Screenshot grounding data
....

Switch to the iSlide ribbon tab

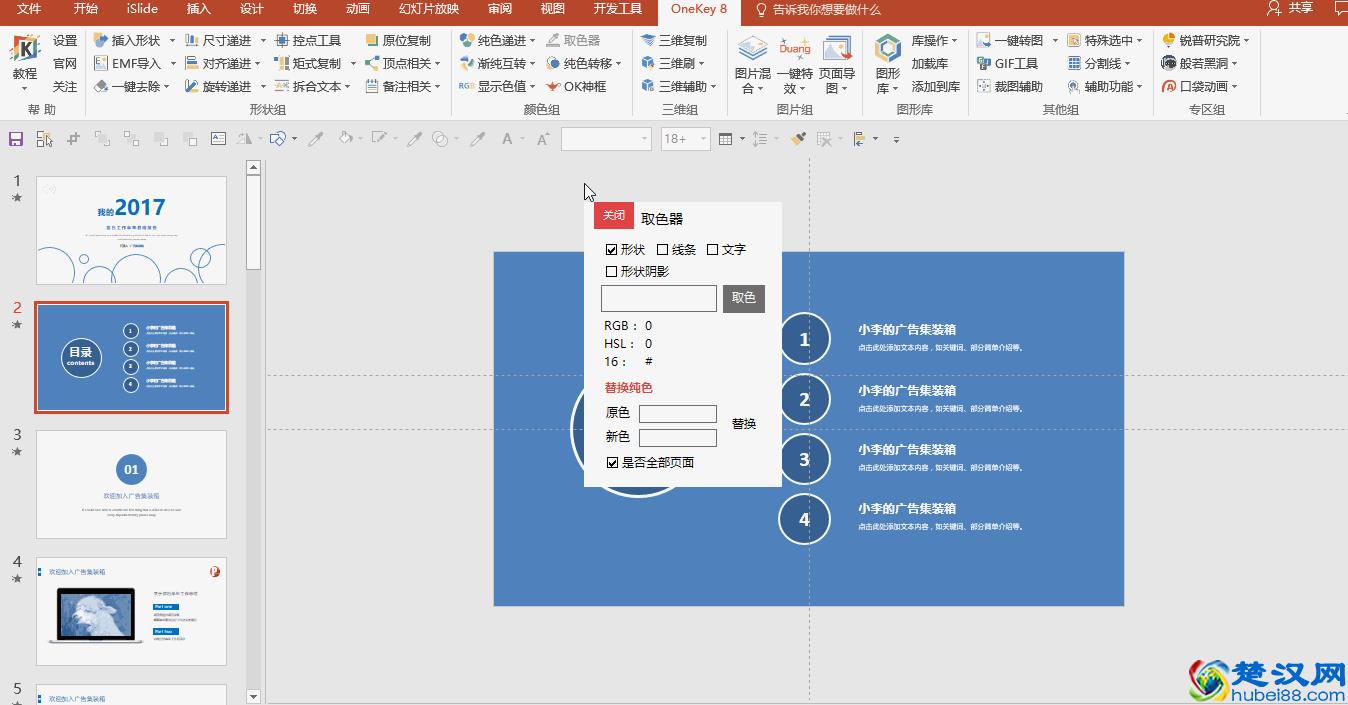(140, 11)
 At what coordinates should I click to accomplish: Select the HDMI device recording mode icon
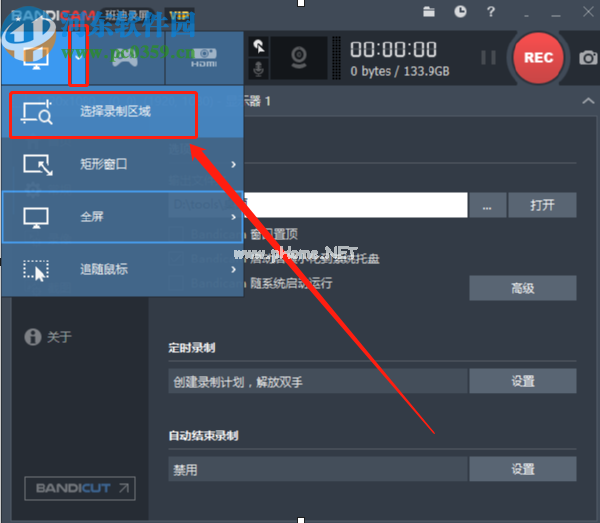point(204,57)
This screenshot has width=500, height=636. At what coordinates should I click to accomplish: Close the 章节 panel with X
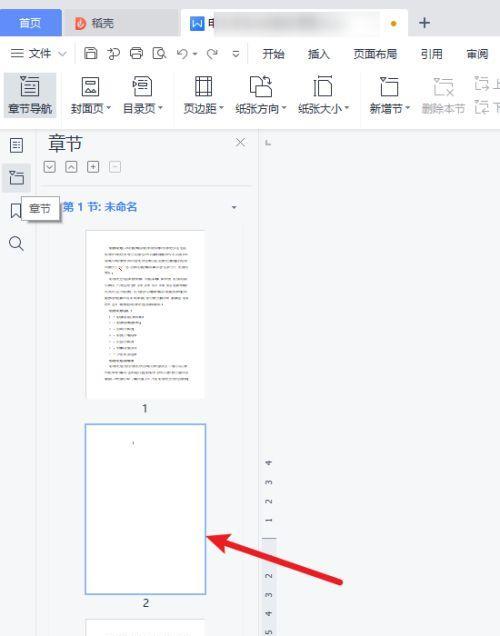point(240,142)
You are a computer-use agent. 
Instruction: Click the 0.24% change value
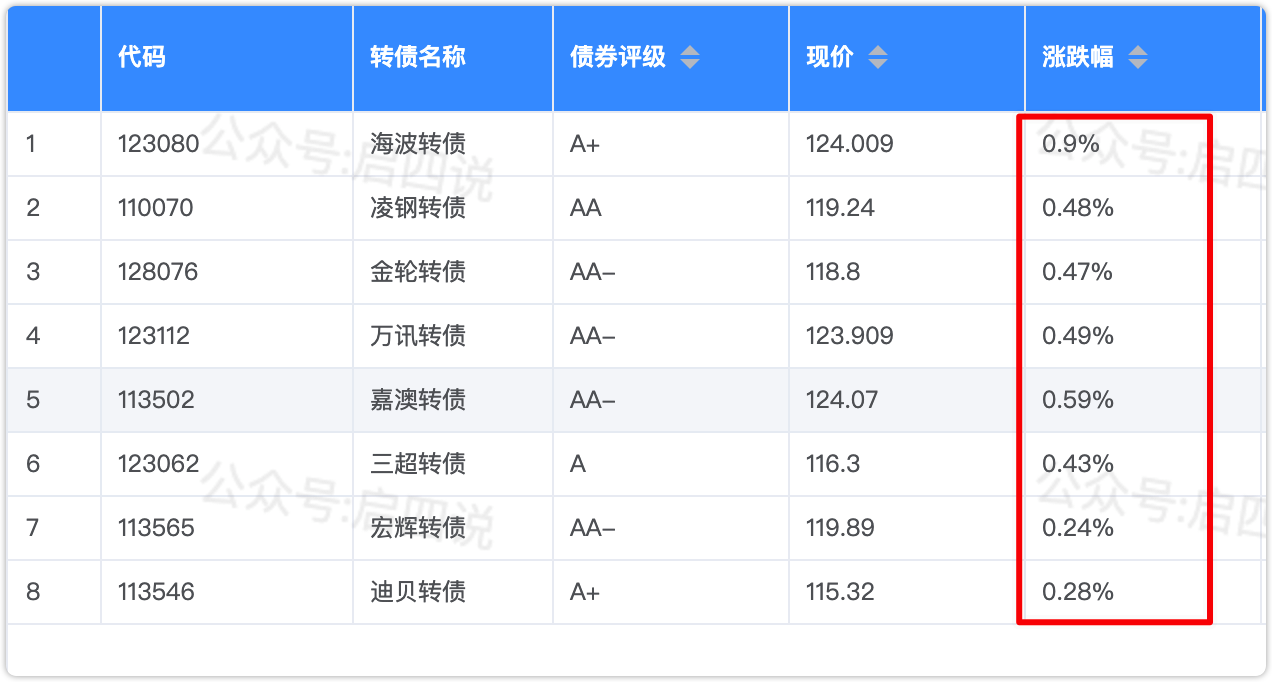point(1078,528)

....

WHAT THE TASK ASKS: Print out the entries once more, unchanged. No pictures.

ANSWER TO THIS PROBLEM:
Switch to the iSlide ribbon tab

(140, 11)
 At what coordinates should I click to accomplish: Select the HDMI device recording mode icon
point(204,57)
This screenshot has width=500, height=636. At what coordinates should I click to accomplish: Close the 章节 panel with X
point(240,142)
You are a computer-use agent. 
Instruction: Click the 0.24% change value
point(1078,528)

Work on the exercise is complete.